Ello, con la salvedad de que se algún turista aventurero decidiera pararse en esa también faraónica y gélida estación de AVE que tenemos en nuestra ciudad (por estar entre Madrid y Barcelona), y nos hiciera una visita por aquello de la curiosidad, por ver el Pilar y dar un paseo por Independencia, que parece un yacimiento arqueológico. 

La política de promoción del sector del Turismo y Transporte en Aragón ha podido ser peor, y no quiero cargar contra el anterior Gobierno, pues no estamos en momento de ver quién o quiénes han perpetrado según qué desmanes, sino que ahora es prioritario arbitrar soluciones.

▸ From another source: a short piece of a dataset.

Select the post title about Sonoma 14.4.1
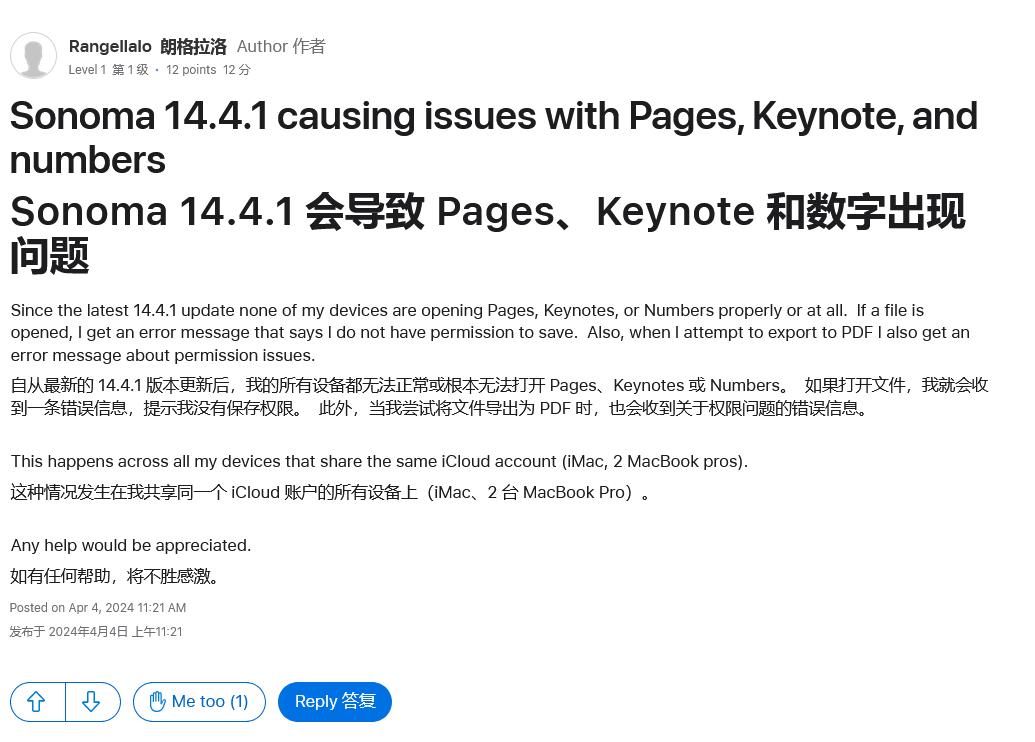Screen dimensions: 1035x742 493,137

Tenemos el dudoso honor en Aragón, además, de contar con un flamante aeropuerto de Huesca, que costó la friolera de 45 millones de euros, y donde la afluencia de tránsito ha sido tan escasa que si invitásemos a todos los pasajeros que han viajado desde y hacia Huesca en avión, no llenaríamos un bar. Se trata de un ejercicio más de desperdicio de dinero que es insultante, y me importa un bledo si lo hace el PSOE, la CHA o el PP.

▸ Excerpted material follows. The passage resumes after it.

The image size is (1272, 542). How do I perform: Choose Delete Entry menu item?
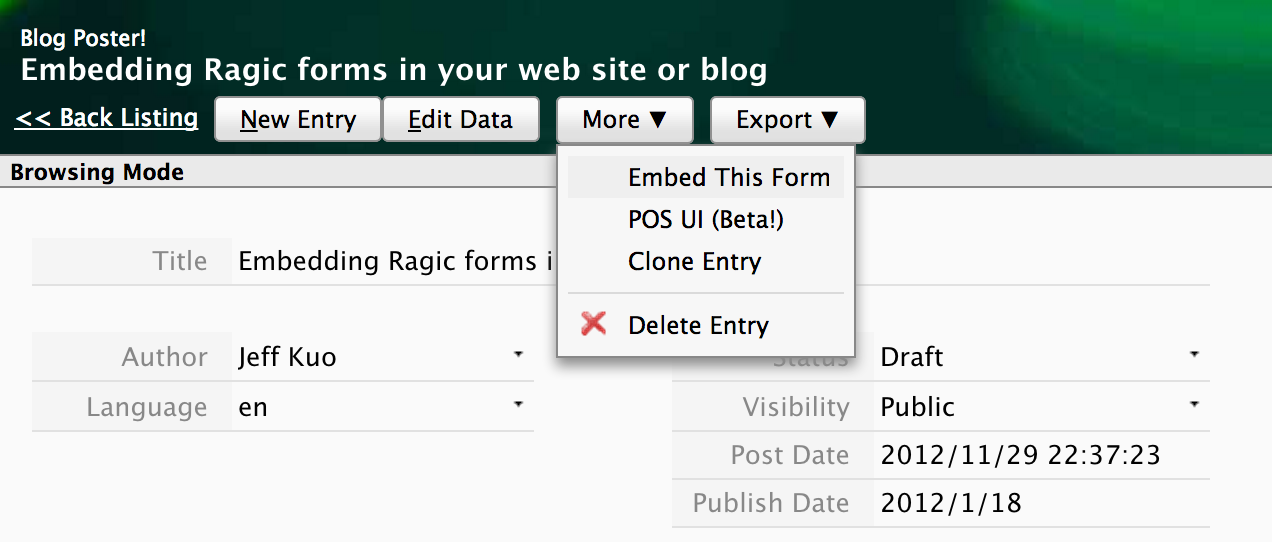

Las cuentas son tan rotundas que creo que se tenga la sensibilidad política que se quiera, estremece pensar el coste de oportunidad desperdiciado en cada una de estas infraestructuras señaladas y que responden más al boato, a ser como otras Comunidades que, pensando en Cataluña, están económicamente secos por tanta megalomanía y separatismo. Nunca nos hemos parado a pensar dónde y cómo queremos situar a nuestra Comunidad en el panorama nacional y europeo.

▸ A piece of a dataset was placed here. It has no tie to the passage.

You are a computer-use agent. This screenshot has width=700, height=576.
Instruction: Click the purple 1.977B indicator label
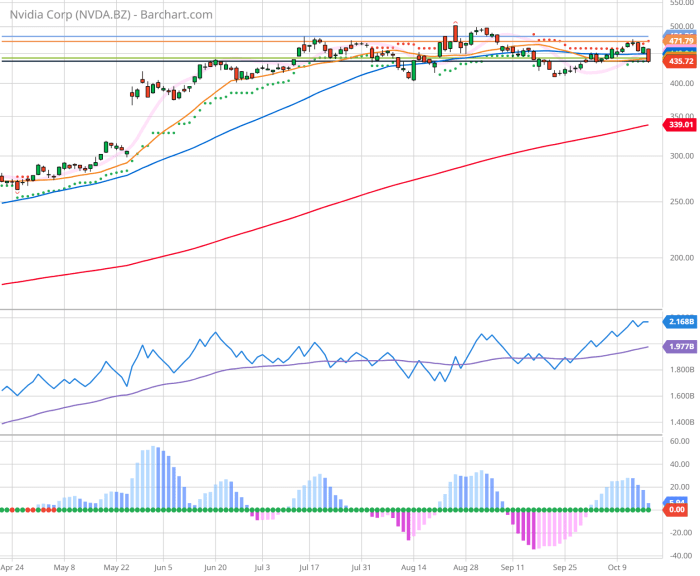pyautogui.click(x=681, y=346)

La Expo, la gran oportunidad perdida, fue un fracaso que estamos asumiendo todavía, y creo que esta afirmación es incuestionable, en una sucinta comparativa con los datos económicos de la celebrada en Sevilla en 1992, sin ir más lejos. Si bien en infraestructuras, ciertamente, la situación es igual en desidia en ambas localidades, la diferencia de números y rentabilidad es abismal.

Estamos en estos momentos al borde de un precipicio en lo referente a la sostenibilidad del único aeropuerto de Aragón en activo, de la quinta capital de España en población, y que salvo remedio urgente, tiene los días contados, muy a pesar de los que lo necesitamos y utilizamos. Es un logro para una ciudad un aeropuerto, y una exigencia ante el tamaño de Zaragoza y su peso económico.

La Administración Pública española está luchando permanentemente contra una tendencia económica de desconfianza en nuestra solvencia como país, y creo que singularmente este impago puede ahondar más aún en nuestra credibilidad y, con ello, en el devenir de la crisis.

Es hora de hacer frente a la responsabilidad contraída, y máxime con una infraestructura tan necesaria para Aragón como el aeropuerto de Zaragoza. Sólo apostando por el crecimiento y fortalecimiento del trasporte aéreo se puede dar un servicio a los ciudadanos acorde con lo que la ciudad merece. Porque, señor alcalde, a Londres no llega todavía el tranvía.